蝗害こうがい」ともいわれる深刻な農業被害を引き起こしている大量発生中のバッタの名は「サバクトビバッタ」。
70年に一度の大量発生ともいわれている現状であり、今後の食糧不足の原因にもなりかねない事態だとのことです。

今回紹介する「バッタを倒しにアフリカへ」は、サバクトビバッタをアフリカで研究する著者が、自身のバッタ研究について書いた本です。

  • バッタの大量発生の実態について知りたい
  • アフリカでの昆虫研究に興味がある

そんなあなたにオススメの本になっています。

「バッタの研究書」というより「バッタ研究者の自伝」とでもいうべきこの本。
ぜひ手に取り、奇妙なバッタ博士の奮闘と、人類の脅威となりえるサバクトビバッタの生態に触れてみませんか。

サバクトビバッタの驚異

本書は、人類を救うため、そして自身の夢を叶えるために、若い博士が単身サハラ砂漠に乗り込み、バッタと大人の事情を相手に繰り広げた死闘の日々を綴った一冊である。

「バッタを倒しにアフリカへ」前野ウルド浩太郎

「バッタを倒しにアフリカへ」の魅力は、

奇妙なバッタ研究者と共に経験するサバクトビバッタの驚異

です。

この本の著者は「ファーブル昆虫記」で有名なファーブルにあこがれ、昆虫研究者となったバッタ博士。
本書は、著者がアフリカのバッタ研究所での生活をスタートさせるところからはじまります。

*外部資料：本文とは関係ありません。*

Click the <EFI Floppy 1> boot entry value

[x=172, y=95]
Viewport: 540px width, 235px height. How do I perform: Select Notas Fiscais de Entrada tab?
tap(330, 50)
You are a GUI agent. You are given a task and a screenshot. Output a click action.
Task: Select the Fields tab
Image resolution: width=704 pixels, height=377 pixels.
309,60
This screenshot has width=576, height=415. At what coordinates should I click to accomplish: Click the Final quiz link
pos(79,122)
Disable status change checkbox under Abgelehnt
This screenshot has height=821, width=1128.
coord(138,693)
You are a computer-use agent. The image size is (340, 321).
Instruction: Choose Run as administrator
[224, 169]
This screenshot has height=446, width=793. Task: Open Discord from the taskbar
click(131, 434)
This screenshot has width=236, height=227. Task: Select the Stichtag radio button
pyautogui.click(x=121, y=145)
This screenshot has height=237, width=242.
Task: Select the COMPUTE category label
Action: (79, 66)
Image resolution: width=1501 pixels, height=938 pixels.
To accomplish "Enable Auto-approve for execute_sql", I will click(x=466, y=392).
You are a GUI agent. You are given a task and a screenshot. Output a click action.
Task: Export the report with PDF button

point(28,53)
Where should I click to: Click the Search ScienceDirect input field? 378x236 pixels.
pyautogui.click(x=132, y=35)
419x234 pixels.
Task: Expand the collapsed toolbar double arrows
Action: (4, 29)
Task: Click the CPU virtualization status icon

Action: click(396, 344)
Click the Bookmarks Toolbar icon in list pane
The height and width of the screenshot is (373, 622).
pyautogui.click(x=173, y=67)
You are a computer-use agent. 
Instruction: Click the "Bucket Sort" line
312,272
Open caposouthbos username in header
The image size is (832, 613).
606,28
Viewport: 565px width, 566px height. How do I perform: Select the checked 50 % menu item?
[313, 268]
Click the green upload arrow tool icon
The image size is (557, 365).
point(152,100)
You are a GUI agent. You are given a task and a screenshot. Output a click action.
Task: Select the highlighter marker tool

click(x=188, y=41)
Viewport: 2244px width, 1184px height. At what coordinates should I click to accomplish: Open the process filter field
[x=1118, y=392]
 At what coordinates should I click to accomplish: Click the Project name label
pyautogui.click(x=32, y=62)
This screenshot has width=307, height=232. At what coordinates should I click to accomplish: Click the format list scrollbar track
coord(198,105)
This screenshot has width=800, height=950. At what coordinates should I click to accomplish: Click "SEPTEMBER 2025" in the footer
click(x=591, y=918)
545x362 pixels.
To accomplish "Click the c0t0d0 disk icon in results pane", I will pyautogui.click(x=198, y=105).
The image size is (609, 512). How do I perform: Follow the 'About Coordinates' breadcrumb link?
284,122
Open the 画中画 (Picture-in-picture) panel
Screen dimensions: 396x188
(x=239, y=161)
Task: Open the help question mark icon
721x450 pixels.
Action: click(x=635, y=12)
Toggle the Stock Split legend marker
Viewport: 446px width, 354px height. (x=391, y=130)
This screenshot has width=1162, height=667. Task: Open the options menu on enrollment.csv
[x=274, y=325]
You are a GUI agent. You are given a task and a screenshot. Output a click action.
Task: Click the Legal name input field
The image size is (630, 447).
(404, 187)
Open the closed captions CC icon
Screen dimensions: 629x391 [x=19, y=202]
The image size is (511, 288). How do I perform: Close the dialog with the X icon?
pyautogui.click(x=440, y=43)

そこで描かれるアフリカでの生活や、バッタへの対策の規模はとても日本では想像がつかないものばかりです。

例えば、著者が研究を開始したバッタ研究所があるのは「モーリタニア」という国です。
多くの日本人は、イスラム教を国教とするこのアフリカの国を知らないはず。

そしてまた、サバクトビバッタの群れが発生すると、大量のドラム缶に入った殺虫剤で対策をとることになります
本書にはこのドラム缶の写真が掲載されているのですが、この殺虫剤でどれほどのバッタが殺せるのか、日本での日常から離れすぎていてまったくピンときません。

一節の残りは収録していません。